And Isabel Penraeth (of Quaker Jane renown). Does anyone know how she is? She's still online on Twitter, and on Quaker Quaker I think, but she has a scintillating intellect and I'm a bit dull for the trail she blazes now. But she's such a lovely person, very clear and bright in her witness, and I just wondered how she is and how things are going with her. Her little Tabitha must be a big girl now.
People make a contrast between online and 'real' relationships, forgetting that the folk we meet online are also real, as are the friendships we forge. Some people I've only ever known online are closer and dearer to me than many I know in what Buzzfloyd calls 'meatspace' (!) And that's not because in those relationships I can create a self-image to hide in. Those friendships are honest and our interactions sometimes dig deep.

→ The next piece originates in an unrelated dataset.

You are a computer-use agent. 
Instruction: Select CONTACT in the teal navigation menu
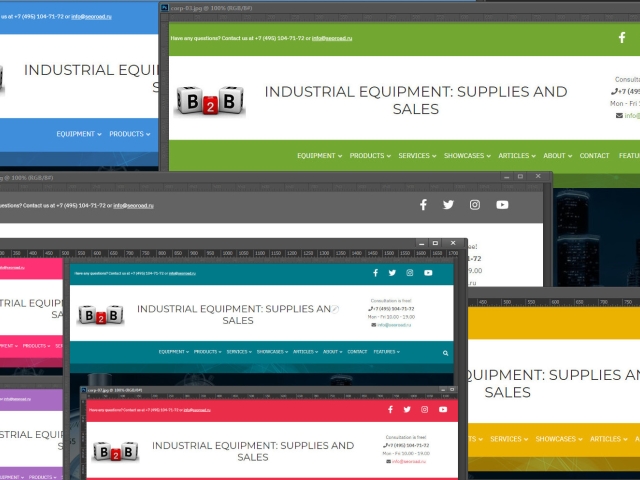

I started this blog at a time when I was lonely and had moved far from home, after a decade of serial disruption that had torn my life to shreds. Finding friends online was a cornerstone of rebuilding happiness, and those relationships are a treasure to me.
I always used to put a photo of myself into my blog posts, not posing as anything, just me, not to promote an image but so that we could have really met, you and me, when you read the post — if you see what I mean. Then one day, horrified by the myriad images of myself I'd created in cyberspace, I went through and deleted as many as I could find.
But recently I started putting photos in again, because I know how much I love to see the photos of you when I read your blog posts. I like the pictures of what you've made and are reading, the countryside where you go for walks, the flowers and sunrises you rejoice in — and yes, even what you're having for supper! But I specially like to see the photos of you, and I look at them for a long time, saying hello to dear you.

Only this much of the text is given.